Já Lucas Farias disse à coluna que o servidor Igor Cleiton atropelou qualquer rito processual, extrapolou suas funções e que teve um surto psicótico quando foi notificado do PAD. "Ele começou a gravar e dizer que ia chamar a PM. E fez isso", afirmou o diretor. "Foi vergonhoso para mim parar na delegacia por conta de um processo meramente administrativo, corriqueiro", completou.
Lucas nega que tenha sido determinada qualquer restrição ao trabalho de fiscalização e citou alguns exemplos de que ela permanece ativa. "Só que, naquele caso, o Igor não é fiscal. Não poderia multar", explicou. Ainda segundo Lucas, a decisão de abrir um PAD contra os servidores têm pouca ou nenhuma ligação com o totem de LED em questão. "É uma questão de conduta funcional, antiga e recorrente", completou.
E apresentou dados. A decisão do afastamento do servidor foi tomada no dia 16 de outubro "por outros fatos de atropelos e erros administrativos em vários processos", afirmou Igor.

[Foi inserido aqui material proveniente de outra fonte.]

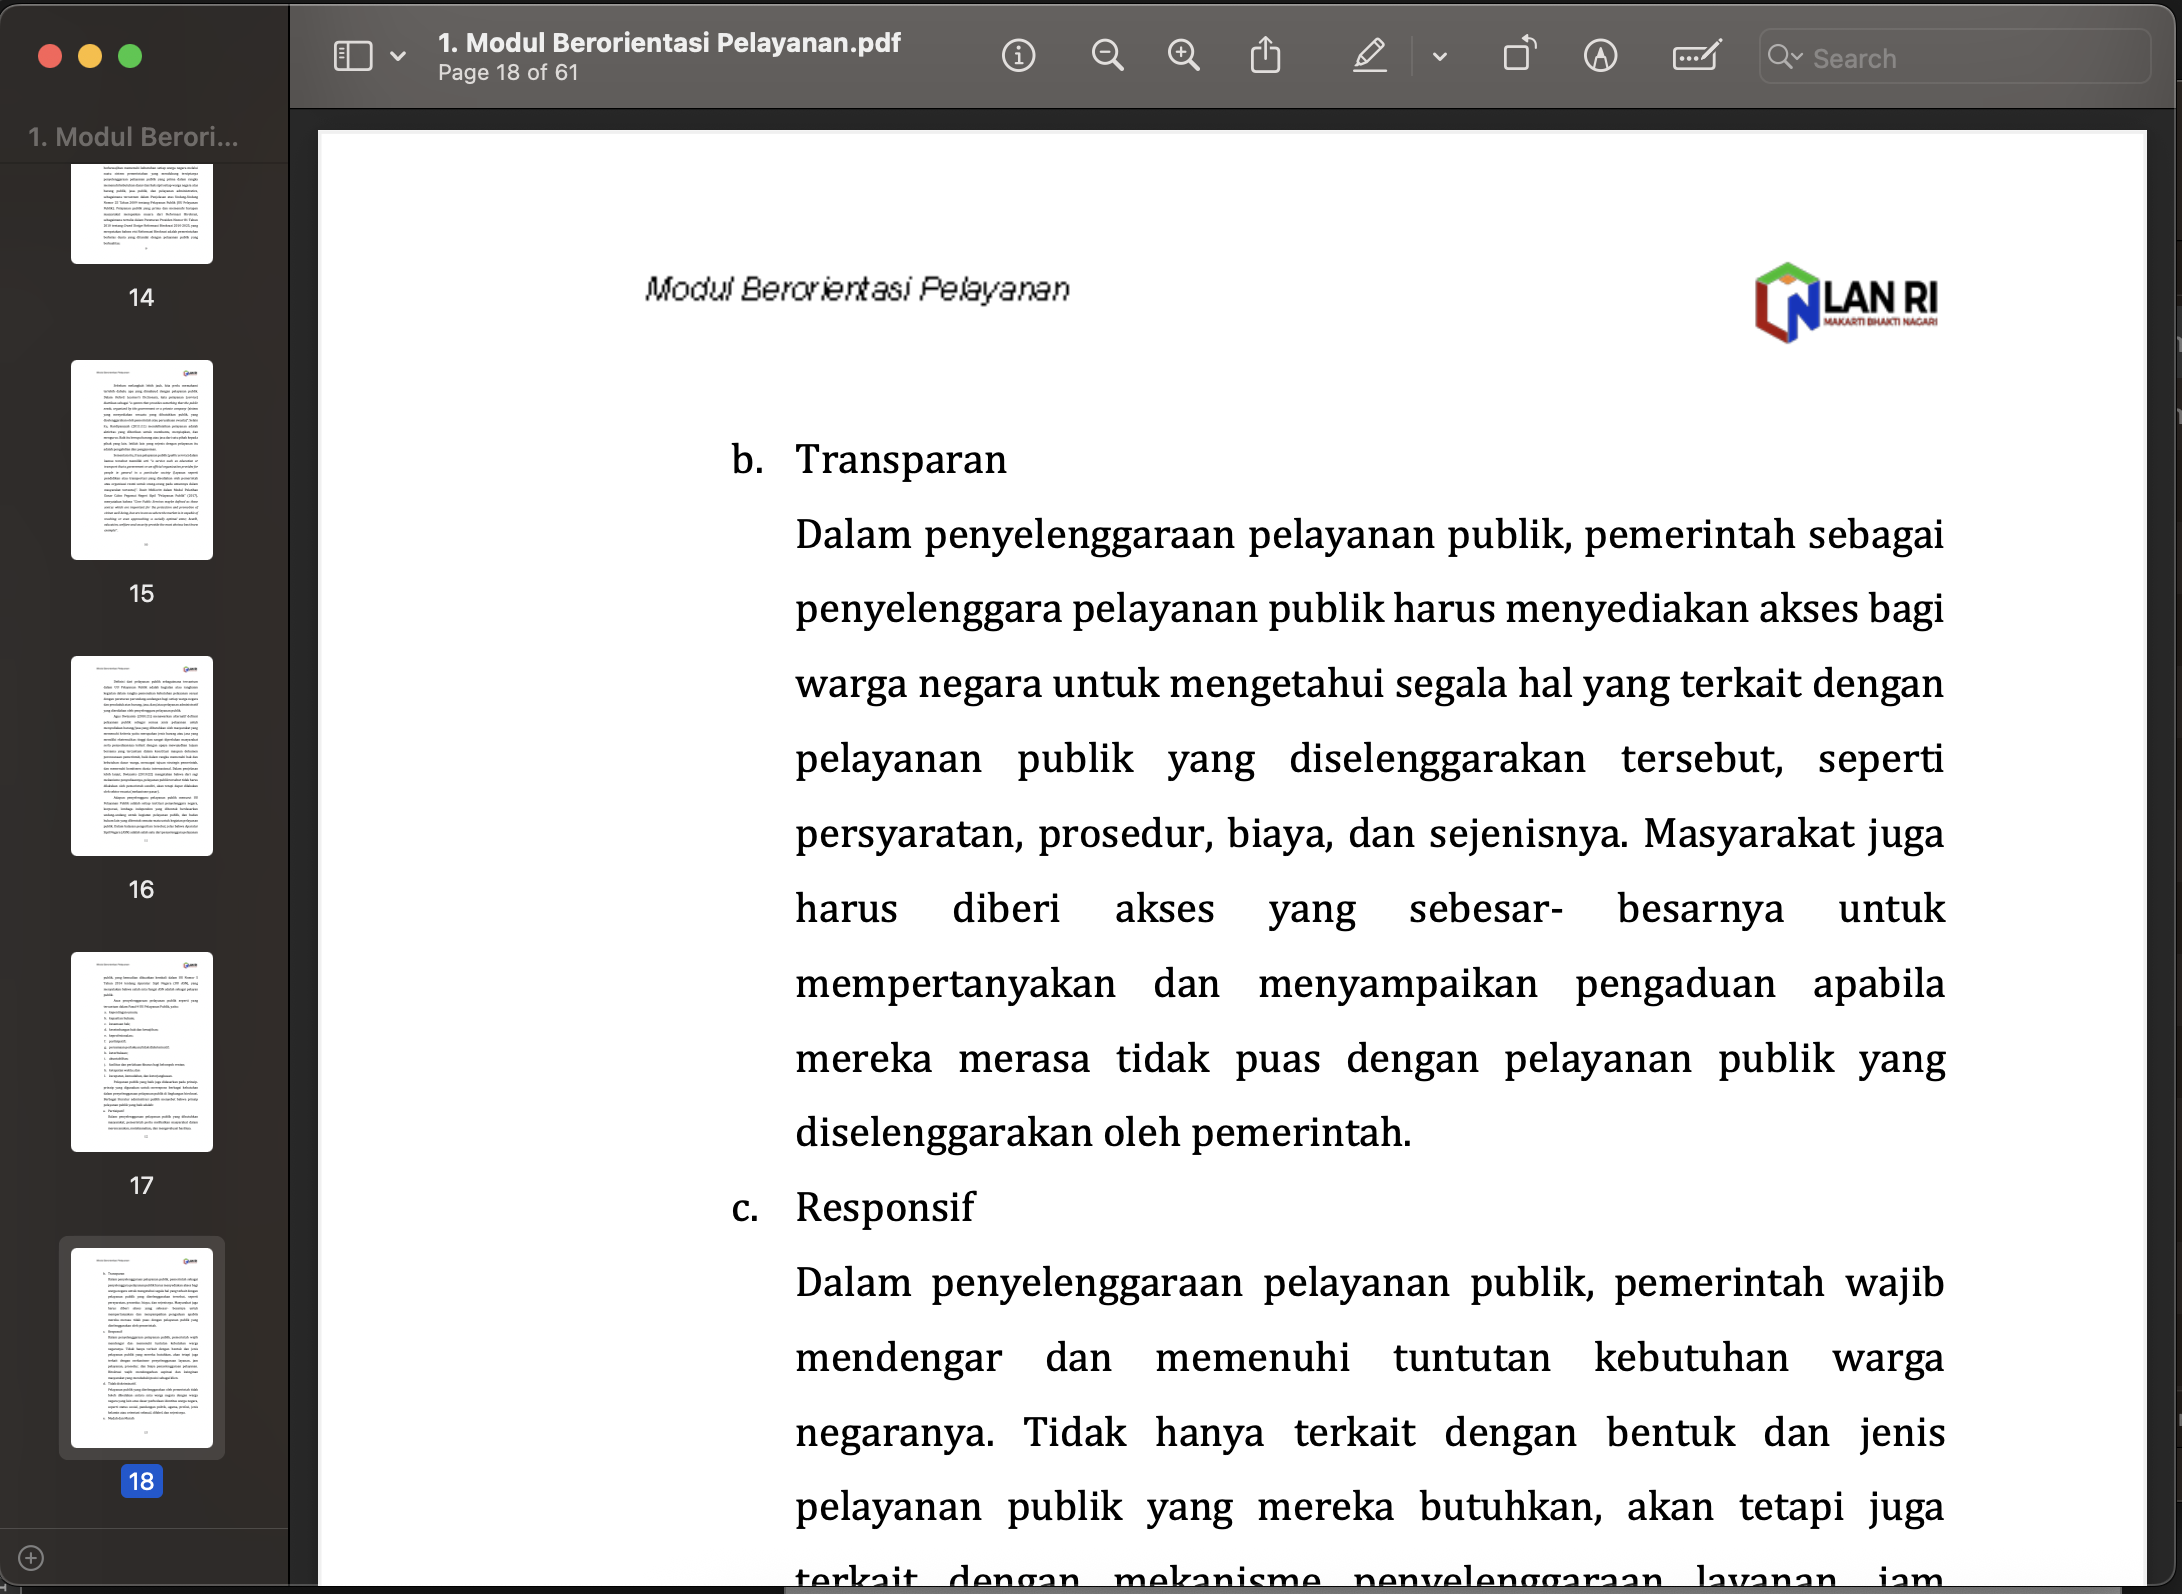
Task: Select page 15 thumbnail
Action: coord(142,459)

A multa que o servidor Igor aplicou à empresa é datada do dia 21 de outubro. "Portanto, posterior ao pedido de afastamento", completa o diretor. O processo de abertura do PAD foi publicado no dia 29 de outubro, a data da confusão.

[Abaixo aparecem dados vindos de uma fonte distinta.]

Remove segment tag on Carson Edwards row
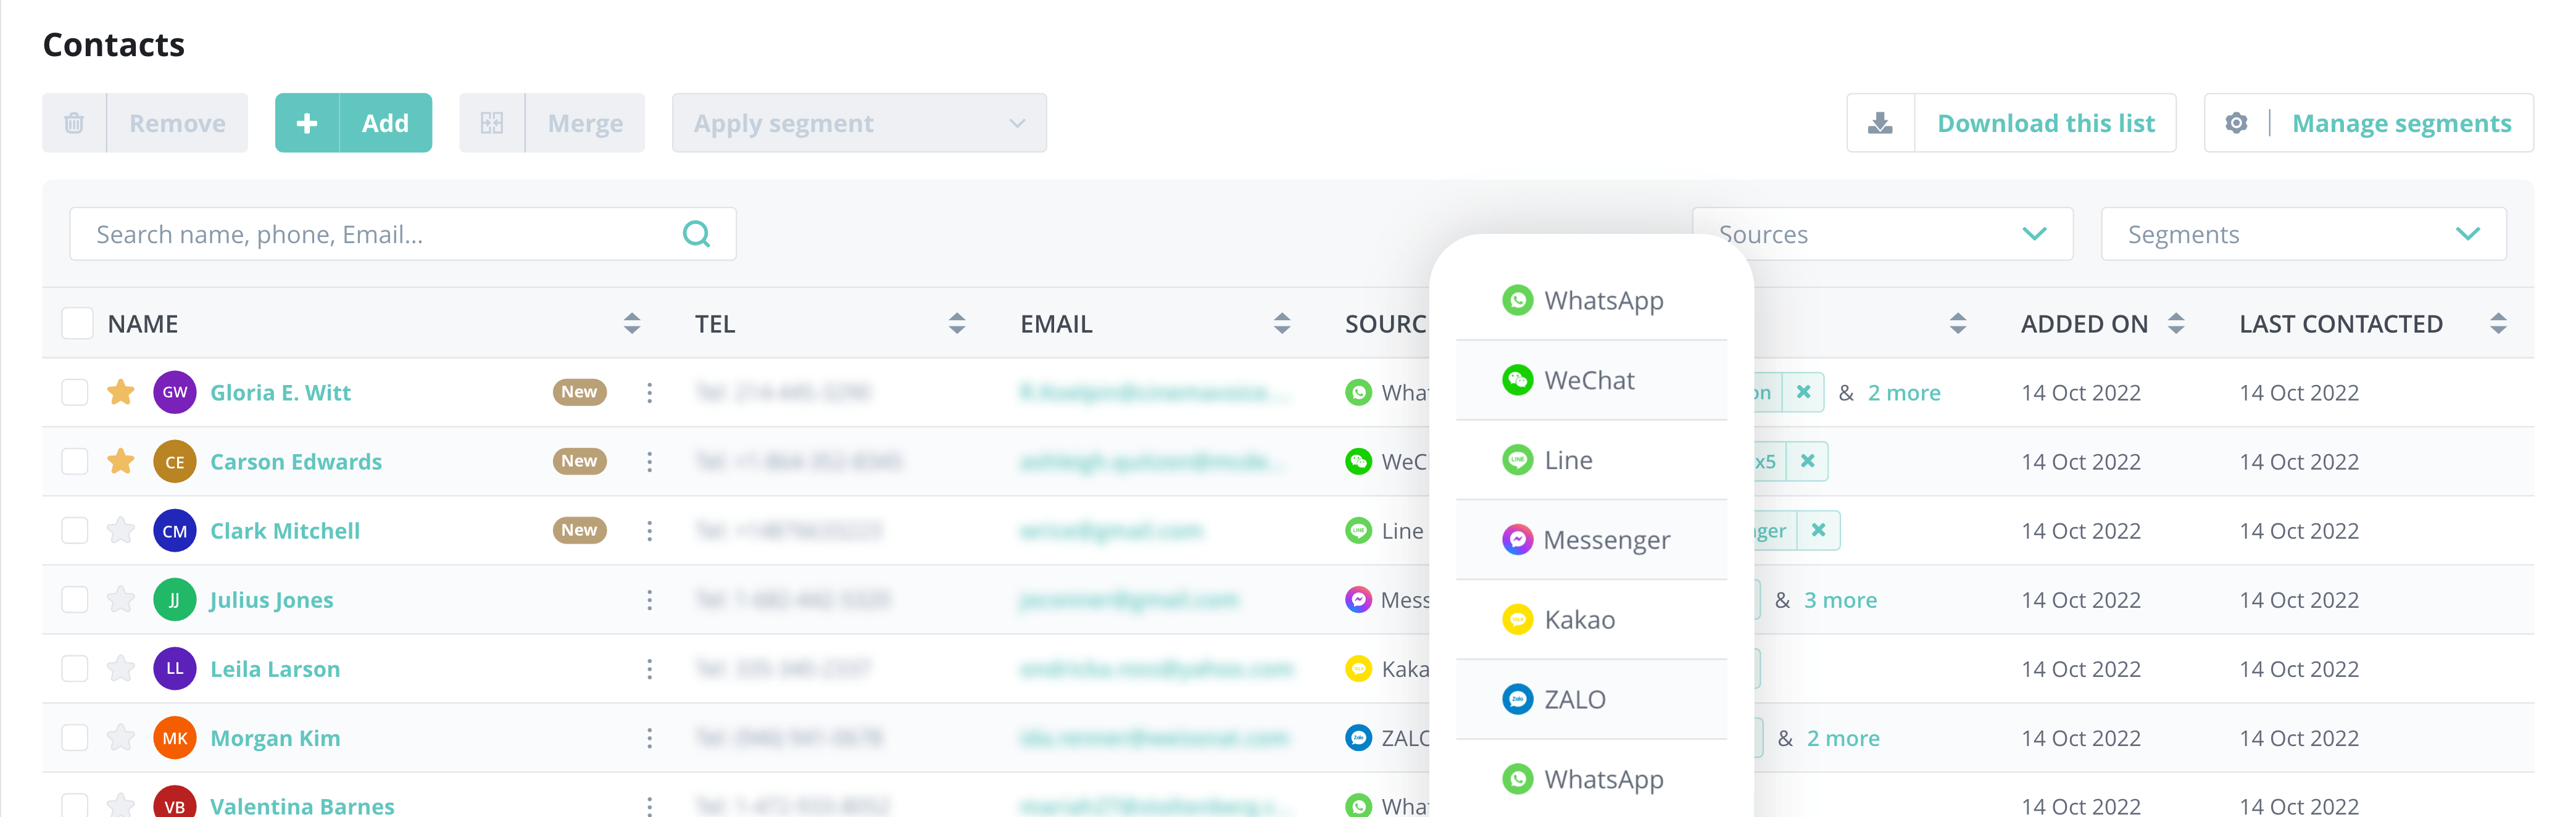The height and width of the screenshot is (817, 2576). coord(1807,461)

E o painel irregular, o que acontecerá com ele? Por ora, está "firme e forte" funcionando, sem licença, na beira da rodovia DF-003, exibindo anúncios e ganhando com isso, sem pagar nada aos cofres públicos (essa era também uma das denúncias de Igor Cleyton contra seus superiores). Por conta da burocracia do DER, está pleno.
O DER-DF disse que espera o resultado de uma consulta jurídica para saber o que fazer. [Na opinião de "Brasilianas", com base na legislação atual e pela recorrência da empresa em mudar os painéis e nem comunicar antes, só resta uma alternativa: arrancar o painel de lá.]
Questionado por "Brasilianas", o diretor-presidente do DER-DF, Fauzi Naczur Jr., limitou-se a disse que os dois servidores (Igor Cleyton e Edvaldo) "estão sendo afastados das funções por má conduta". A assessoria de imprensa do DER-DF não respondeu aos demais questionamentos feitos.
A empresa Estrutura Painéis Ltda., foi contacta na manhã de ontem por esta coluna. O representante comercial da empresa, identificado como Júnior, disse que retornaria mais tarde com a sua versão sobre o caso. Não houve retorno até o fechamento desta edição.